GIVEN INSTRUCTION >> Can you rewrite the entries below as a Markdown table with the columns "Row" and "Line", giving each non-blank line its own numbered row? Leave the pictures out of the answer.

GIVEN ENTRIES >>
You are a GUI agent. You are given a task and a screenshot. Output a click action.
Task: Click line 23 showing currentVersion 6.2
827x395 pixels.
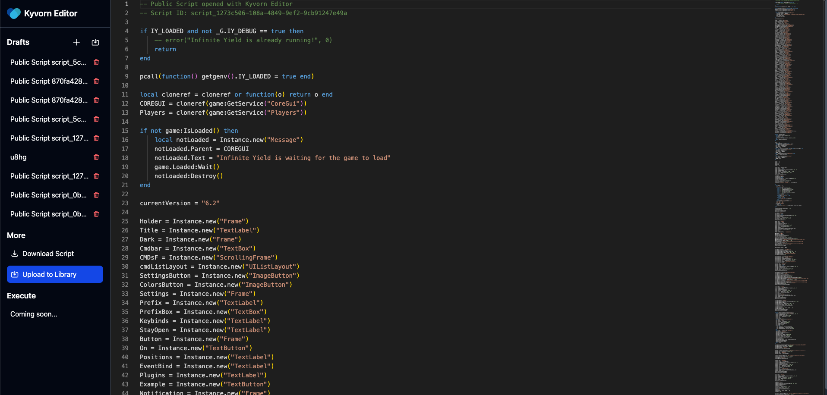(179, 203)
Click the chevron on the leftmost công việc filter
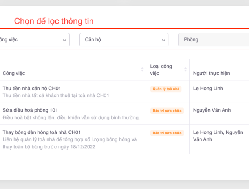Screen dimensions: 249x189 64,40
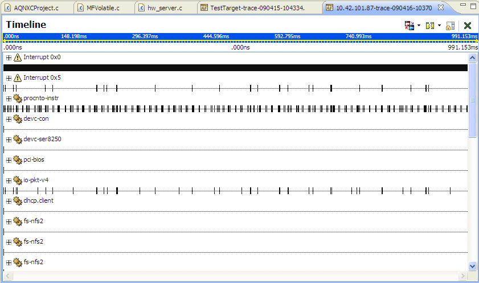This screenshot has width=479, height=283.
Task: Expand the Interrupt 0x0 row
Action: coord(9,58)
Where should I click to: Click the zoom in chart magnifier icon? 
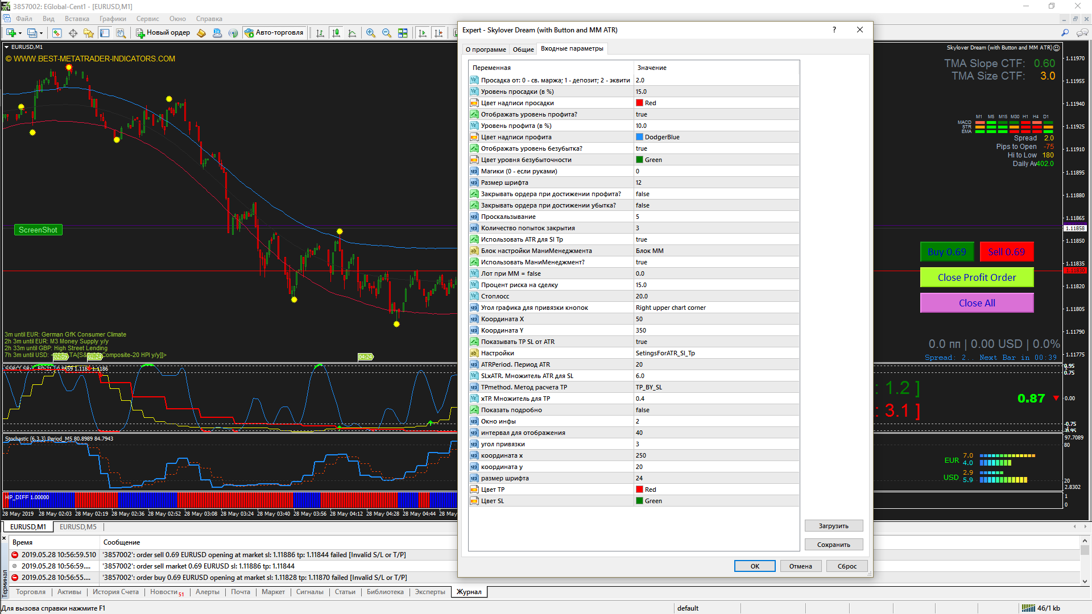click(x=371, y=33)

WRITTEN SOLUTION >>
| Row | Line |
|---|---|
| 1 | You are a GUI agent. You are given a task and a screenshot. Output a click action. |
| 2 | Task: Click line 23 showing currentVersion 6.2 |
| 3 | 827x395 pixels. |
| 4 | (179, 203) |
| 5 | Click the chevron on the leftmost công việc filter |
| 6 | Screen dimensions: 249x189 64,40 |
| 7 | This screenshot has width=479, height=283. |
| 8 | Task: Expand the Interrupt 0x0 row |
| 9 | Action: coord(9,58) |
| 10 | Where should I click to: Click the zoom in chart magnifier icon?  |
| 11 | click(x=371, y=33) |